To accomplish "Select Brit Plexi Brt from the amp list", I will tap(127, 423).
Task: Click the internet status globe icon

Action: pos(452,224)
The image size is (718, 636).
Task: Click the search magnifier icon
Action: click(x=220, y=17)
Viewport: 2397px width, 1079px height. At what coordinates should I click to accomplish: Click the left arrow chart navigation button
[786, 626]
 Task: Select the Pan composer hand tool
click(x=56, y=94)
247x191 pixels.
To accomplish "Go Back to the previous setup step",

The task -> Rewrite the rows from the start through the line containing "Action: click(x=220, y=17)", switching "globe" to "earth" and leaving everything else unchanged.

Final result ->
To accomplish "Select Brit Plexi Brt from the amp list", I will tap(127, 423).
Task: Click the internet status earth icon

Action: pos(452,224)
The image size is (718, 636).
Task: Click the search magnifier icon
Action: click(x=220, y=17)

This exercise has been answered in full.